The evolving role of the Internet as a replacement tool for traditional services coupled with the increased personalization and targeting of content by marketers leads directly to a market need for more granular, meaningfully organized data. The emergence of the Internet has already ushered once-ubiquitous services such as “snail mail” and newspaper classified advertising towards obsolescence; this trend will inevitably continue. Additionally, as more and more users assimilate search into their daily routine, they will have increasing demands for localized content; our technology contributes to satisfaction of these needs.
Besides U.S., Factle Maps will expand neighborhood identification services beyond U.S. borders to Canada, Mexico, Europe, and eventually worldwide. We feel that early mastery of this significant contributing technology can assert and solidify our position in value chains across many industries.
Neighborhood Map Technology—Process to define Neighborhoods
Descriptive Boundaries Method: The neighborhood is traced out by locating each of the streets that makes up the boundary. Such method is tedious, but the maps generated are quite comprehensive.
Scatter Plot Method: User input can create scatter plots that define neighborhoods. For example, real estate agent listings data can define city locations and can also carry a neighborhood subcategory. Listings such as Craigslist and Google Base could subdivide city classifications to neighborhood levels. This method is useful in examining neighborhood shifts.

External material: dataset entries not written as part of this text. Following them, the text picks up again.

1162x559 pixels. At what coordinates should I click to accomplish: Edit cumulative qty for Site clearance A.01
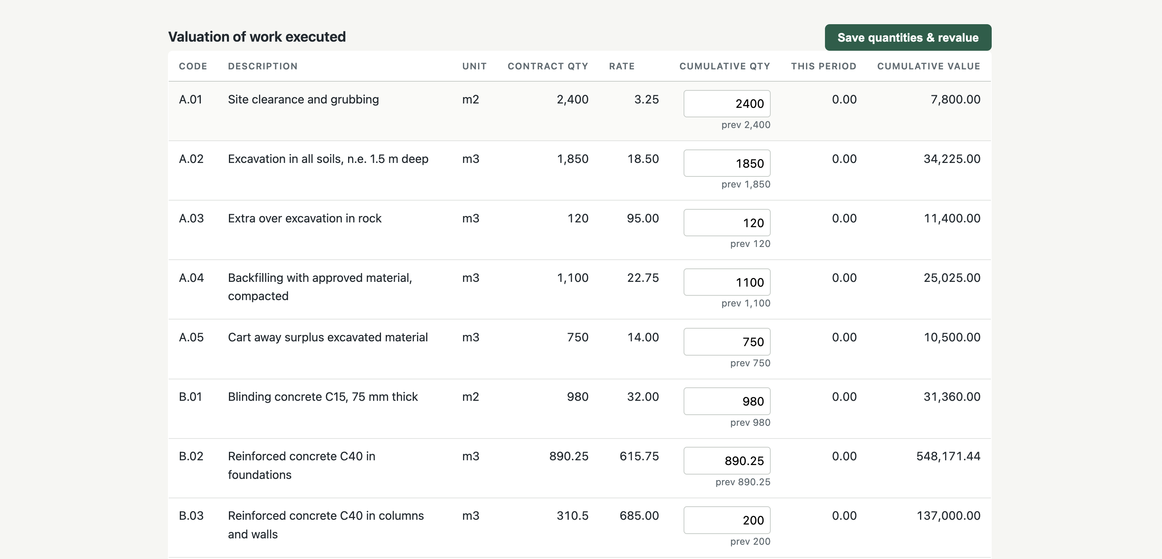coord(727,103)
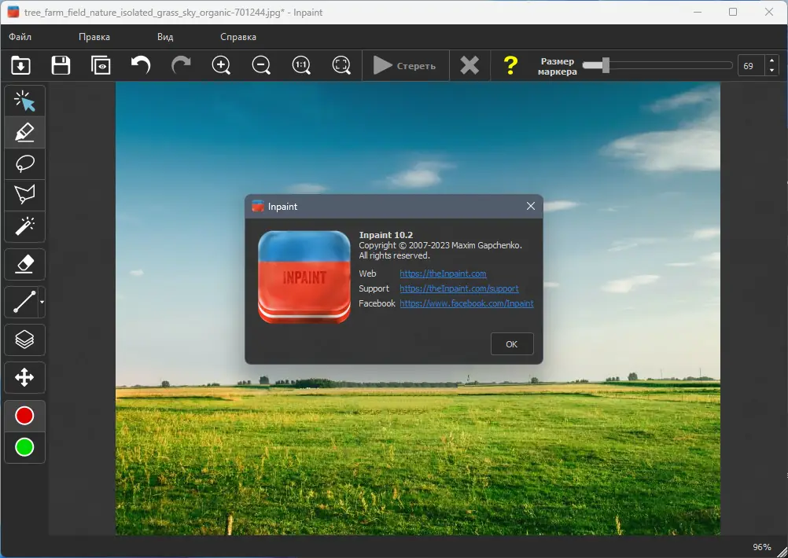Expand the guide line tool dropdown arrow
This screenshot has height=558, width=788.
[x=42, y=302]
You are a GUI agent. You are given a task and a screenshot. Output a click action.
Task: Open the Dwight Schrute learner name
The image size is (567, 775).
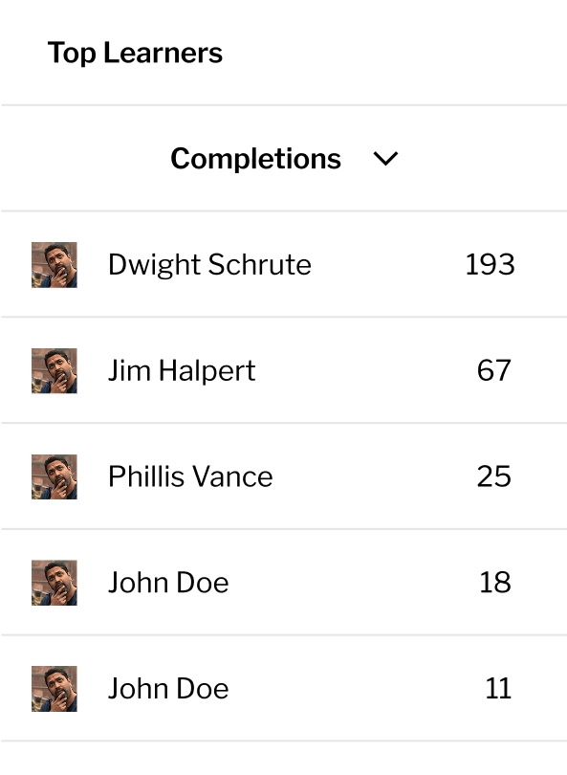209,265
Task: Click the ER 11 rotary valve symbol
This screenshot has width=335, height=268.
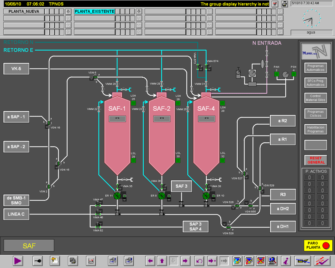Action: click(x=117, y=195)
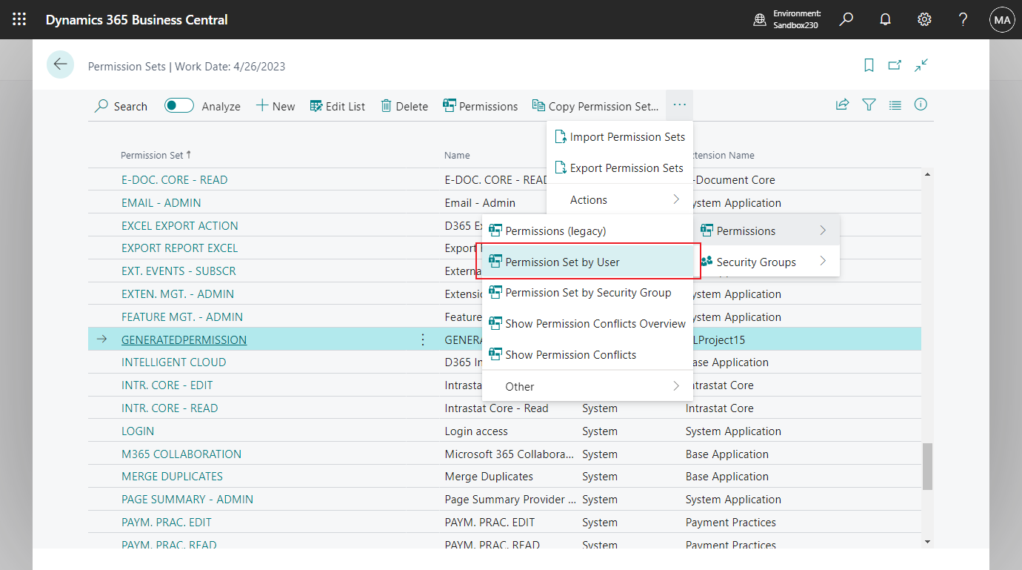Open the Settings gear
This screenshot has width=1022, height=570.
click(x=924, y=19)
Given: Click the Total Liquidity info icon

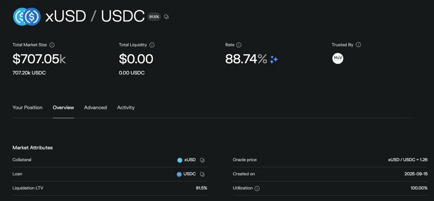Looking at the screenshot, I should (152, 45).
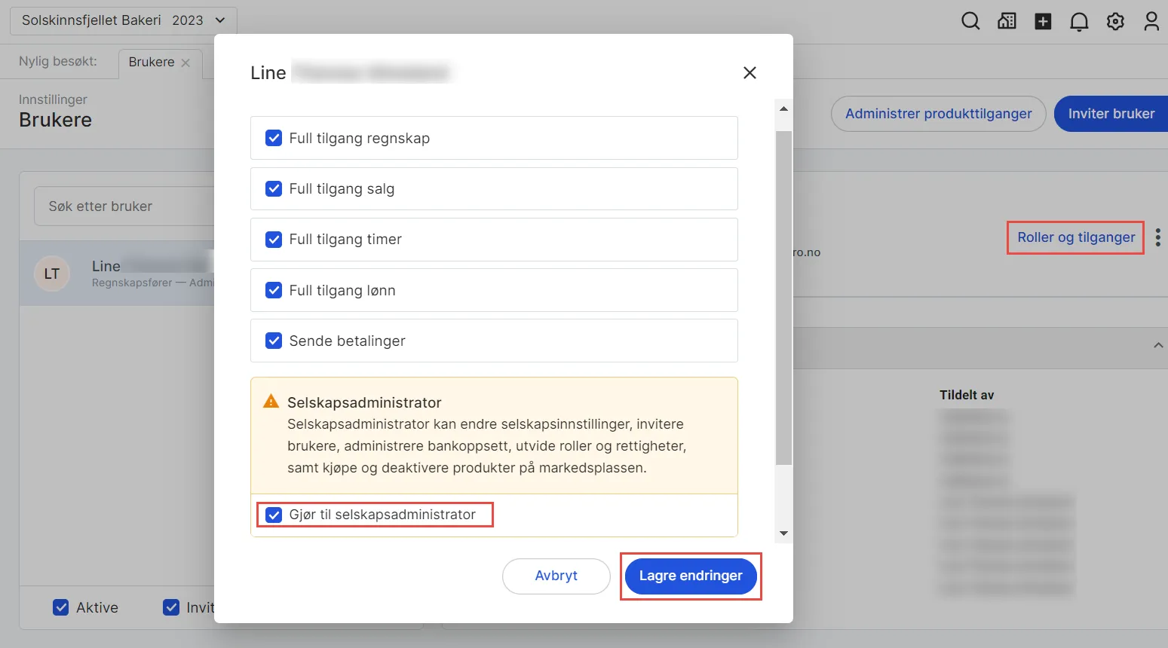Open the settings gear icon
Viewport: 1168px width, 648px height.
pyautogui.click(x=1115, y=21)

Deduction Method: Different neighborhoods are usually rendered differently on satellite images, because of the difference in style, age, landscape, and etc. Based on these differences and approximate locations of neighborhood, we can accurately estimate the boundary of neighborhoods that we know only the approximate location.
CEO Factle Corporation, CEO Dynamic Software, Consultant Classified Ventures, CCO YellowGiant, Cal Lecturer, Honorary Alumni; Alumni Association (past member), founded 3 companies with UCB Faculty/Students, Berkeley Venture Group Advisor, BMUG (original member), MOT Certificate / School of Information M.A. Candidate / Haas Student, etc.
Bernt has several passions, including starting fun and innovative companies, teaching entrepreneurship, writing books on chaos theory and fractal geometry, and Internet search technology. Throughout his career, he has been involved with several start-ups and he has taught over 1,000 university engineering students how to develop new product ideas. Bernt founded Dynamic Software in 1987 while at UC Santa Cruz. Its first products produced mathematical visualization software. Dynamic Interactive — a spin-off company started in 1995 – was a pioneer Internet commerce company servicing clients that included Microsoft, Sun and Macromedia. He has served as CEO of both start-ups.
In environmental areas he has worked with the United Nations on Ecotourism and he helped the U.S. National Park Service build its first website. He is also interested in social causes including the work done by The International Justice Mission, and various other organizations’ work on the global dissemination of information.